Bad code. Most of us have seen it before. And most of us are aware of concepts like “technical debt” as it relates to software development practices. But what most of us never actually think about are the specific business challenges posed by code that is loaded with technical debt and difficult to maintain.
Refactoring code is often at the bottom of a business’ to-do list. Features, deadlines, goals and moving the project forward are crucial things that businesses are focused on. There’s a good reason for that: customers don’t buy software because it’s easy to maintain, they buy software because it solves their problem. And thus, refactoring doesn’t seem to have inherent business value.
In truth, refactoring and creating good code do have business value, but a value that’s harder to see than new features and faster processing time.
Losing an engineer to debugging
Imagine that you have a team of eight developers. Each developer is working on new features and bug fixes in a huge legacy code base that has over 1 million lines of code. A code base that large is sure to have bugs in many different places, and it’s unlikely that each developer has the capacity to fully know and recall the intricacies of the code. Thus, each developer must spend time remembering how the code works each and every time they work on it.
In a well-written but large code base, developers can focus on small sections to solve their problems. But in a monolithic, poorly written code base (see WordPress), developers have to spend time remembering how the code works, tracing code paths through various aspects of the application, and generally learning the code over and over again.
If each developer on the team spends an hour each day doing this, then your team of eight developers is spending 40 hours a week just remembering how the code works.
In other words, your development team of eight is really a development team of seven in terms of productivity.
Better quality assurance at a lower cost
Now, it’s true that having a well-written code base will never completely eliminate debugging time.
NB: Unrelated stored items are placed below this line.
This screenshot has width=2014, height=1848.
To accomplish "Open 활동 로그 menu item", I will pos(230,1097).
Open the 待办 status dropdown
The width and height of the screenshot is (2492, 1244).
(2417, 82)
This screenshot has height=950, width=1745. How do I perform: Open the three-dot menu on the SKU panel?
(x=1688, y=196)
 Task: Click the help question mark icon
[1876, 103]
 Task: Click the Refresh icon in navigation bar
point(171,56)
Of course, it can help dramatically reduce it (if you can reduce debugging time by 50% then you’ve increased productivity by one half of an engineer in this example). In other words, well-written code that takes less time to debug saves your company money in the long run by increasing engineer output and decreasing the cost of fixing bugs in the code (and probably decreases bugs themselves!).
Additionally, well-written code has other advantages like being testable. If you have a monolithic code base with no real tests, then developers have to either manually test all paths through the system or you run the risk of putting out something that has new bugs in it (or you can be like one company I worked for and hire six people to manually test the code for each release). This takes additional time and costs additional productivity.
Automated test suites won’t catch everything; the things that they catch, though, can be instructive to your developers about problems they may have introduced. But only well-written code can be properly tested. At Mozilla, the Socorro project has one QA person, and plenty of automated tests. We use these two things together to increase productivity and decrease the liklihood that we’ll ship a release with horribly broken features. This is only possible because we work hard at writing really good code.
Reducing duplication through improving code quality
One of the benefits of truly object oriented code is the fact that repeating yourself is strongly frowned upon. Well-written code, especially well-written object oriented code will reduce or eliminate duplication, reducing the overall cost of maintaining features. Having to change the same thing in several places when making a small feature change? This costs time, effort, energy, quality assurance resources, testing resources and developer productivity.
Writing good quality code is about more than style
Writing quality code, and refactoring bad code into good code, is about more than style. The substance, cost savings, improvement in productivity, reduction in quality assurance costs and gains in customer happiness (at the lower number of bugs they find) are all valuable. Developers should be permitted, nay encouraged to refactor code when necessary and spend time making those performance and productivity gains for the good of the company. It’s well worth it in the end.